Informally, what the algorithm entails is looping the E and M steps until convergence.
1. Expectation step: Using the prior from the previous step, find the expected value of the underlying variables we need in our setup; e.g. for classification, let’s classify the points by choosing the class we would expect each data point to be in, given our prior distributions from the previous step.
2. Maximization step: using the underlying variables we just solved for in the E step, use maximum likelihood estimators to find parameters for the distributions of whatever we’re looking for, e.g. for classification, the distribution of the classes.

In more formal math terms, lets say X is a vector of data, Z is the underlying variables we need, L(\theta; X,Z) is the log likelihood function for parameters, given X and Z, and \theta is a vector of parameters we want to solve for. Breaking the algorithm up into 2 steps like before,
1. Expectation step; calculate the expected value F(\theta | \theta^{(n)}) = E_{Z | X, \theta^{(n)}}[L(\theta | X,Z)]
2. Maximization step; calculate new \theta^{(n+1)} = \arg \max_{\theta} F(\theta | \theta^{(n)})

So how would we do this for our little Gaussian mixture model we wanted to classify in the previous post? We have m classes, n data points (for now, let’s assume n >> m, we have tons of data). Making guesses at our parameters initially for each class, we do EM by repeating the following 2 steps.
1. Expectation step: find which class a point belongs to using LDA or QDA classifiers from the previous post (the assumptions each one assumes applied here, so choose one and stick with it).
2. Maximization step: for each class, use the points associated with it to find the sample mean. For LDA, we find the sample covariance matrix using all points so this won’t change between iterations, but for QDA, we need to also find the sample covariance matrix for each class.

If we wanted to entire ignore covariance in this calculation, you could actually see that k-means using a simple distance measure to decide on classes for the expectation step is basically an expectation maximization algorithm! Additionally, you can see that Baum-Welch is a variant of this for Hidden Markov Models where during our expectation step, we guess what states our system is in, and then use that to make a guess at our observation and state transition matrices.

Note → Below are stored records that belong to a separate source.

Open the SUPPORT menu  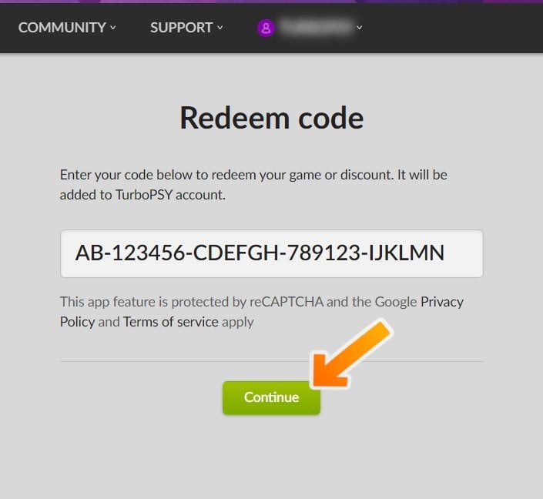[181, 28]
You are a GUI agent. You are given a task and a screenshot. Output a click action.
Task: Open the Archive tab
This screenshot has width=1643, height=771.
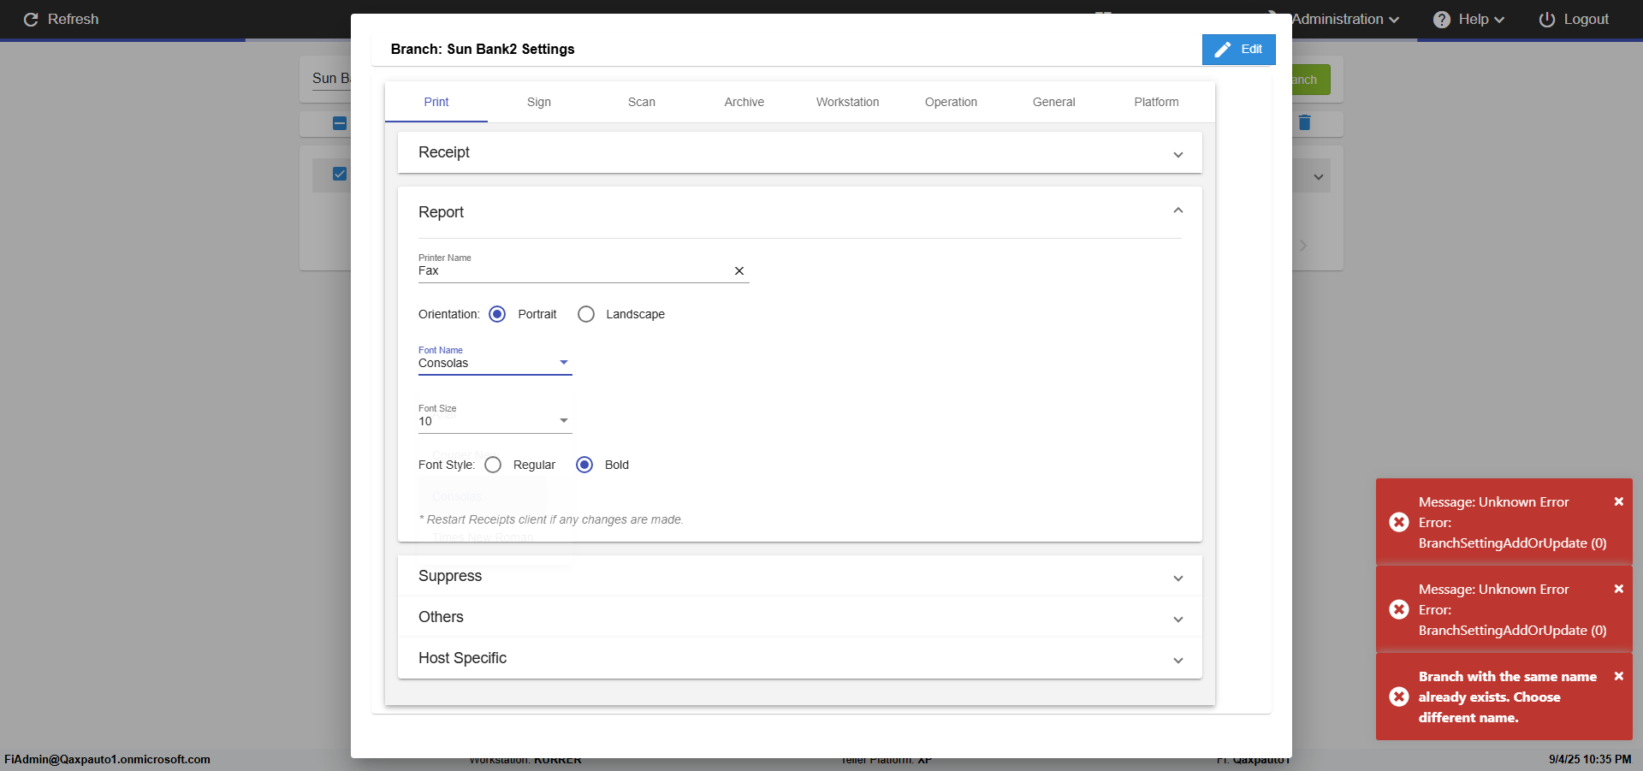(x=744, y=103)
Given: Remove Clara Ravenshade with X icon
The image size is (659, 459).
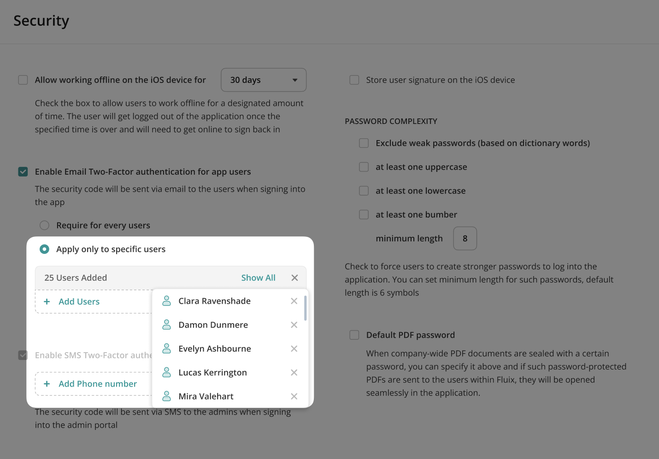Looking at the screenshot, I should tap(294, 301).
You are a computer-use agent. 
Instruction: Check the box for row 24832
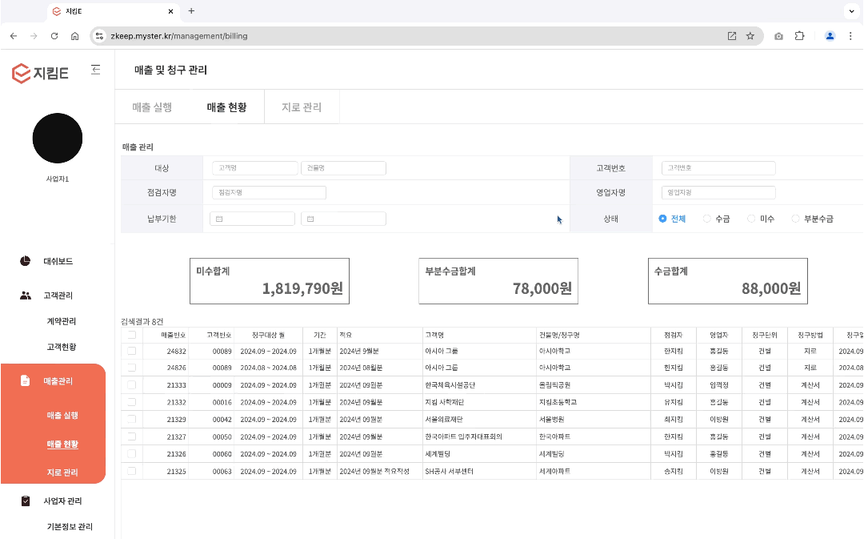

Couple things: clearly, EM is a very general idea; the algorithm details need to be changed depending on the problem, i.e. things aren’t just Gaussian all the time, we need to adjust EM to suit our problems. EM algorithm tends to fall into a local solution but not necessarily the solution you want, and of course this changes when different priors and starting points are involved in the problem formulation. In the case of Baum-Welch and some other cases, EM algorithm isn’t even guaranteed to converge. So the EM algorithm needs to be used with care, though it is extremely powerful and has been proved to have some level of correctness.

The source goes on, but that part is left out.